README

March 19, 2025 ยท View on GitHub

Contents

  • bleu.py: calculate the bleu score;
  • locator_metric.py: calculate the performance (EM, Acc, Prec, Recall, F1) of locator;
  • model.py: masked language modelling model;
  • run.py: training, validation and test script;
  • evaluate.sh: bash script for evaluation;
  • run.sh: bash script for train and validation;
  • model/: folder save models and outputs by language, available for download at Huggingface;
    • model/{lang}/test_1.gold: ground truth
    • model/{lang}/test_1.output: prediction
    • model/{lang}/checkpoint-best-bleu/pytorch_model.bin: trained model
  • dataset/: folder save datasets by langauge, available for download at Huggingface.
    • dataset/{lang}/train.jsonl: training dataset
    • dataset/{lang}/dev.jsonl: validation dataset
    • dataset/{lang}/test.jsonl: test dataset

Download

Download model and dataset by runing download script:

bash download.sh

Usage

# Train
bash run.sh
# Evaluate
bash evaluate.sh

Quick start

Please refer to Quick_start.ipynb for quick start.

As baseline

  1. Prepare custom_input.jsonl file as input, each element of format:

    Note

    The edit_labels and code_window should have the same length

    {
        "edit_labels": list["replace" | "keep" | "add"]. Each element is an edit operation label,
        "code_window": list[str]. Each str element is a line of code,
        "prompt": str | None.
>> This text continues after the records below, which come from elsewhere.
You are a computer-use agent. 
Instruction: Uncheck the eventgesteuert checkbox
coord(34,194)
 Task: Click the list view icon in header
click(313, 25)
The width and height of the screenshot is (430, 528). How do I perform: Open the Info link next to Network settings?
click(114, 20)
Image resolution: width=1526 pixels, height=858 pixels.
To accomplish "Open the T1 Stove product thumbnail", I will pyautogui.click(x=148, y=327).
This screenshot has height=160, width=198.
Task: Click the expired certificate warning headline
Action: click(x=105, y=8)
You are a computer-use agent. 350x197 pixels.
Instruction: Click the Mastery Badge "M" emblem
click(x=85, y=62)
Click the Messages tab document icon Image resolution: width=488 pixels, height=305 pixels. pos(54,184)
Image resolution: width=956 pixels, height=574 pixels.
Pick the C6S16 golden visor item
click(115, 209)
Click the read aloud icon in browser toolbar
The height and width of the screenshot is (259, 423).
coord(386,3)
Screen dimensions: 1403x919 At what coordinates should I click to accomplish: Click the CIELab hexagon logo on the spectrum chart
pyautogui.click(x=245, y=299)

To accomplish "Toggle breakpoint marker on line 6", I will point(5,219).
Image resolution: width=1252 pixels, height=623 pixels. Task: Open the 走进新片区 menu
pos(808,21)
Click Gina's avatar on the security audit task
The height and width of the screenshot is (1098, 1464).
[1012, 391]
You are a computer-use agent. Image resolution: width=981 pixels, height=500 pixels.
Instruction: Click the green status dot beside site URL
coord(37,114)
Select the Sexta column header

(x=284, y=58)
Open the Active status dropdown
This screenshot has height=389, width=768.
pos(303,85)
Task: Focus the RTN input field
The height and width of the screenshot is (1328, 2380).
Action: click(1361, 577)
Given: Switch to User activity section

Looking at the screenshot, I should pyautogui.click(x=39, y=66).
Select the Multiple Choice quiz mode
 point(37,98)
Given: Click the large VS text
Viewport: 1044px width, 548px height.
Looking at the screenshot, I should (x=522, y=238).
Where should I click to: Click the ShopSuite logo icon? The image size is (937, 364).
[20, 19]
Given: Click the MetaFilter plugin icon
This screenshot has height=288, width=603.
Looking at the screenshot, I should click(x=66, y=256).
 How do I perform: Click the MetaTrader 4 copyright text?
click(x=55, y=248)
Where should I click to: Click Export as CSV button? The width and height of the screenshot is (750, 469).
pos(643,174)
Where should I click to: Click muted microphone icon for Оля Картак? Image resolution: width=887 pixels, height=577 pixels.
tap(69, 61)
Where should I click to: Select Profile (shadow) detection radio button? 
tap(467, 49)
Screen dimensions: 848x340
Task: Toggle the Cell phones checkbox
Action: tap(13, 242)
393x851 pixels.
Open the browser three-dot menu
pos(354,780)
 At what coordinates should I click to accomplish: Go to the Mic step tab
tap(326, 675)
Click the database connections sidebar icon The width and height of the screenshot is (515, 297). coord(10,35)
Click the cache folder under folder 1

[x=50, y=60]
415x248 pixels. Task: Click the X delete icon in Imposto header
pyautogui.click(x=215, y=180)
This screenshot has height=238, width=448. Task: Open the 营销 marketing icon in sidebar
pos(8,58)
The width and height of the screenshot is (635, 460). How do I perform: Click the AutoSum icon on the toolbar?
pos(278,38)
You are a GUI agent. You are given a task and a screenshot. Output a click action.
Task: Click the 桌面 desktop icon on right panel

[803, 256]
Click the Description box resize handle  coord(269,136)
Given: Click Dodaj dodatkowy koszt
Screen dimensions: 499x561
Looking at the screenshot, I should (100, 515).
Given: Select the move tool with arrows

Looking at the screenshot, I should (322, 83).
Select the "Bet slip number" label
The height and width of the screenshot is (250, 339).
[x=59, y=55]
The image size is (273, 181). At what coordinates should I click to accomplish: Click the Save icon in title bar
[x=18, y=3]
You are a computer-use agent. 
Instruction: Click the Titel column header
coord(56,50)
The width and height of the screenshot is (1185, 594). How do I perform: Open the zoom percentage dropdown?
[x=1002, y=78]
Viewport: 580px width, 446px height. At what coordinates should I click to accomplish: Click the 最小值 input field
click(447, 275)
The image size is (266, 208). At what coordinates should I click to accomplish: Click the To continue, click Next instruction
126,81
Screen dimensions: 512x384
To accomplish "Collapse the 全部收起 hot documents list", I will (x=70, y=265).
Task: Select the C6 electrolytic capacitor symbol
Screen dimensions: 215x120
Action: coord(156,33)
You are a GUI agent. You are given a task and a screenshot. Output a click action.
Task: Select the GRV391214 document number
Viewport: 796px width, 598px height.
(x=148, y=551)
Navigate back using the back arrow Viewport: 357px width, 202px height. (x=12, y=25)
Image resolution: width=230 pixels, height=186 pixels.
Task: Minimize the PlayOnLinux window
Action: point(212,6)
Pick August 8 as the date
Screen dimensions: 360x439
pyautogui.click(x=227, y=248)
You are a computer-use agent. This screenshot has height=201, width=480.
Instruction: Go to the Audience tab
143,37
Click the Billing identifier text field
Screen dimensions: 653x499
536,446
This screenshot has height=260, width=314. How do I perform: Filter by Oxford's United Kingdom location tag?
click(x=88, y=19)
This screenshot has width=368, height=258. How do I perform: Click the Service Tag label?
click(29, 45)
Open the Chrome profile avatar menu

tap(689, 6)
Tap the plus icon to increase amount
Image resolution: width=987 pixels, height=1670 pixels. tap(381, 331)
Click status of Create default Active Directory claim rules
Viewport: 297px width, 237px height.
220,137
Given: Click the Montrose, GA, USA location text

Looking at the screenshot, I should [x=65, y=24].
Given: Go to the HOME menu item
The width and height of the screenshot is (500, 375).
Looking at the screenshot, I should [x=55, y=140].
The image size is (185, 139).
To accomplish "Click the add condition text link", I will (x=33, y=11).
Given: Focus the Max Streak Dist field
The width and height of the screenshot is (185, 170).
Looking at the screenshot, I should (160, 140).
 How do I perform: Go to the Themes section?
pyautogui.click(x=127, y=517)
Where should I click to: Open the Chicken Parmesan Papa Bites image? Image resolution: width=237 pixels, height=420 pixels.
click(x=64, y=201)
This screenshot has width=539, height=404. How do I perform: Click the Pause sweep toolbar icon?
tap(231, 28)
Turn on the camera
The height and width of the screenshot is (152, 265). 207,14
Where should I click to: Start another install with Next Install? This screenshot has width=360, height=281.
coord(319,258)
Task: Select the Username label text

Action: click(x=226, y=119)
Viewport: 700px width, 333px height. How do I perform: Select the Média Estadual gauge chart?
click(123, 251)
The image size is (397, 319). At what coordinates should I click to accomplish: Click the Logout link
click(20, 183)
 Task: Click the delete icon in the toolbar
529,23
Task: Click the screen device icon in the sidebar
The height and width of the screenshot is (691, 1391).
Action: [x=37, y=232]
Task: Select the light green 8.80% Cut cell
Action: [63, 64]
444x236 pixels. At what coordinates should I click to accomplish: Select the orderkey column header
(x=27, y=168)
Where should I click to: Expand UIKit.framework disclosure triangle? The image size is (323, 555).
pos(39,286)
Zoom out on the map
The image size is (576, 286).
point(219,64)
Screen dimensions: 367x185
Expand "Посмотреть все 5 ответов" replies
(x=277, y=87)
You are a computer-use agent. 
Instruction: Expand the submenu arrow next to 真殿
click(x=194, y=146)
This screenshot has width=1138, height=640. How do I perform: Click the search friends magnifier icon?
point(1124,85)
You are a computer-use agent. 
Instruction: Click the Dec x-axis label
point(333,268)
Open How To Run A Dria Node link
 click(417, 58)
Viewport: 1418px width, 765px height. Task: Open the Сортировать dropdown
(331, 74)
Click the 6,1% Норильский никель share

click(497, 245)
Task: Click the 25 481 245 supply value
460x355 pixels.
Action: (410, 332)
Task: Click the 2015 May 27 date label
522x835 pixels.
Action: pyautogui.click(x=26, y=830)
The natural language description of the edit,
        "prior_edits": list[dict]. Each dict has the following format: 
            {
                "code_before": list[str]. Each str element is a line of code before editing,
                "code_after":  list[str]. Each str element is a line of code after editing
            }
    }
    
  2. Run script transform.py to transform your customized dataset into CoEdPilot prompt format, where the three arguments represent the ratio for splitting your dataset into the training set, validation set, and test set.

    python transform.py 7 2 1
    
  3. You can now run or evaluate on your customized dataset

Key results

LanguageEMAccPrecRecalF1
Typescript76.7595.2386.2184.2585.20
Javascript74.6294.8986.6283.8885.18
Java78.0095.3787.9985.9986.96
Python74.4494.4885.0382.6483.79
Go80.1895.7988.9987.3288.14